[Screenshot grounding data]
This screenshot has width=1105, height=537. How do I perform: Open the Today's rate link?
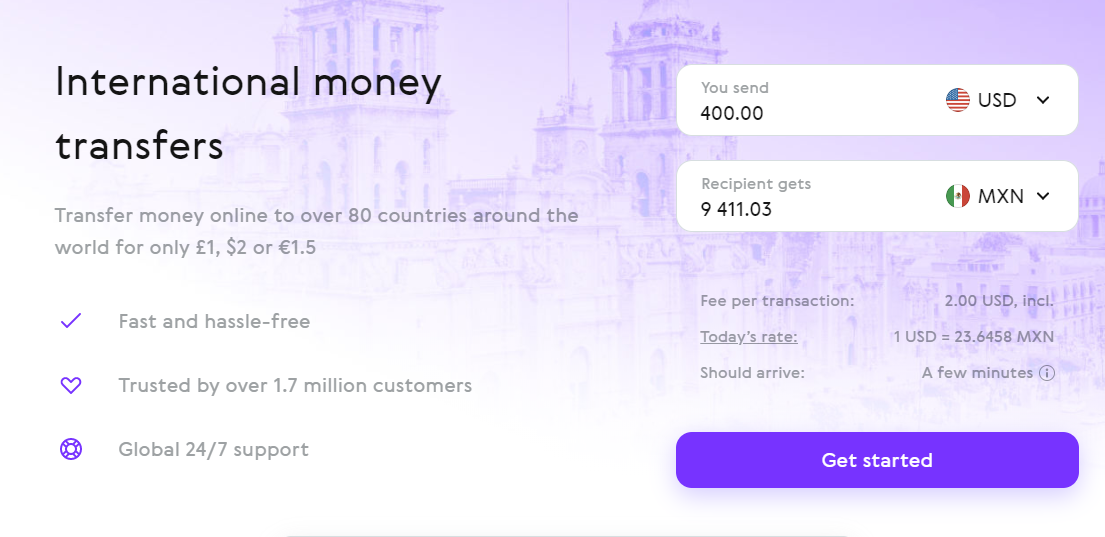[x=749, y=337]
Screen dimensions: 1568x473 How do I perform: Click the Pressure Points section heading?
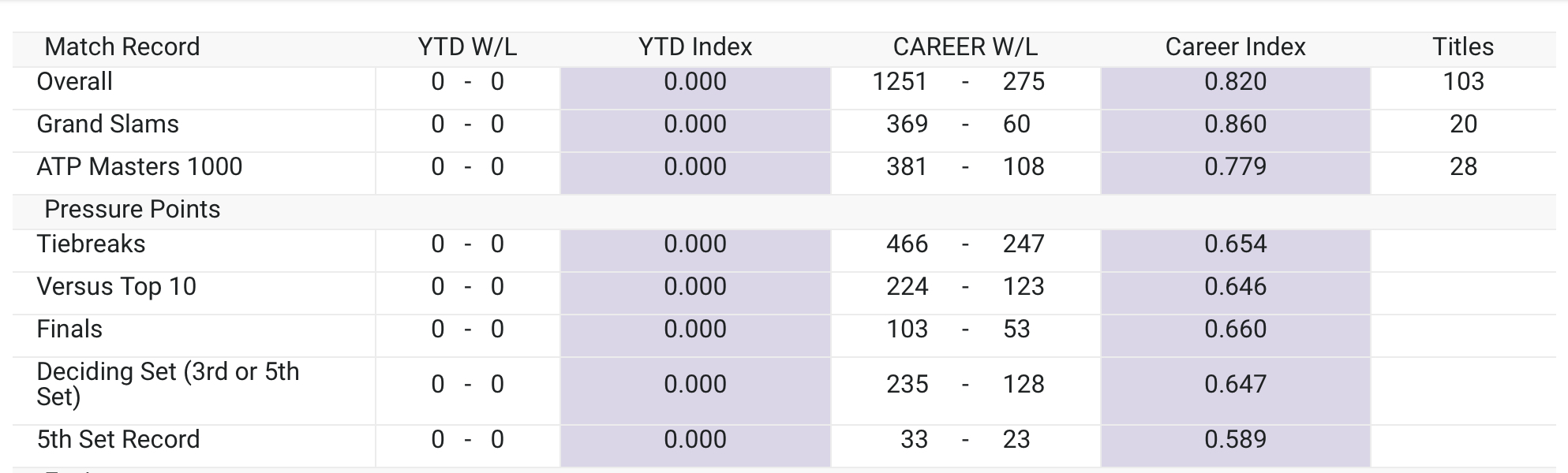133,210
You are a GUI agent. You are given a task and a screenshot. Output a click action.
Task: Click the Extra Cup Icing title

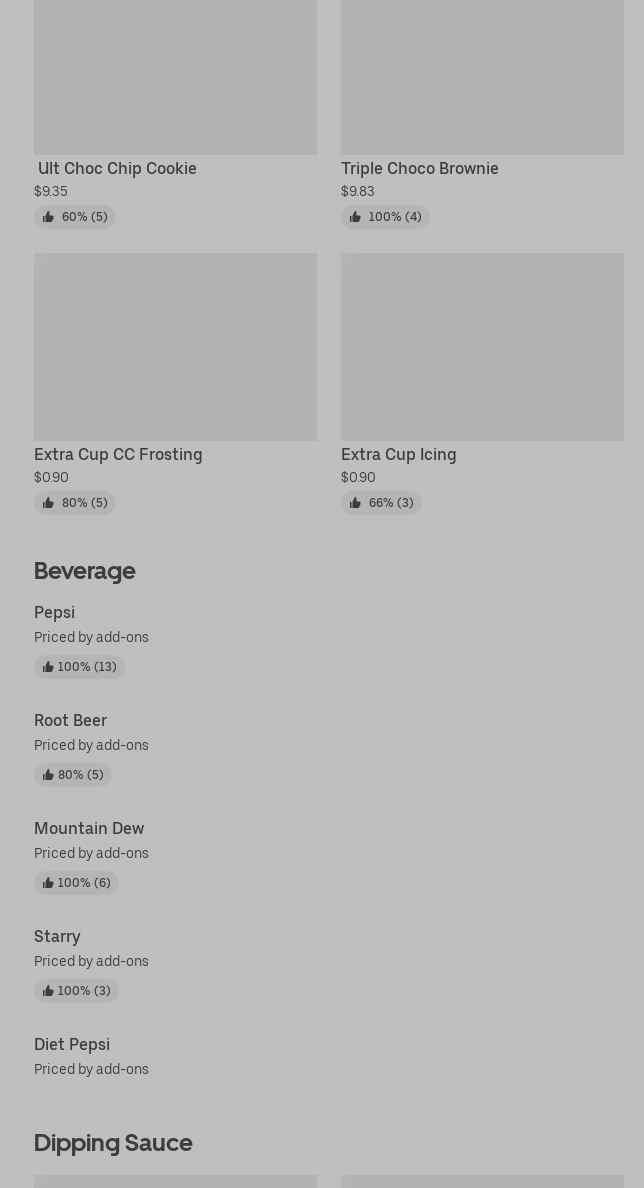[x=398, y=454]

PROBLEM TO SOLVE: Write the entries out again exactly as they appear, with the pictures omitted.

WRITTEN REPLY:
This screenshot has width=1105, height=537. How do I perform: Open the Today's rate link?
[x=749, y=337]
Screen dimensions: 1568x473 How do I perform: Click the Pressure Points section heading?
133,210
You are a GUI agent. You are given a task and a screenshot. Output a click action.
Task: Click the Extra Cup Icing title

[x=398, y=454]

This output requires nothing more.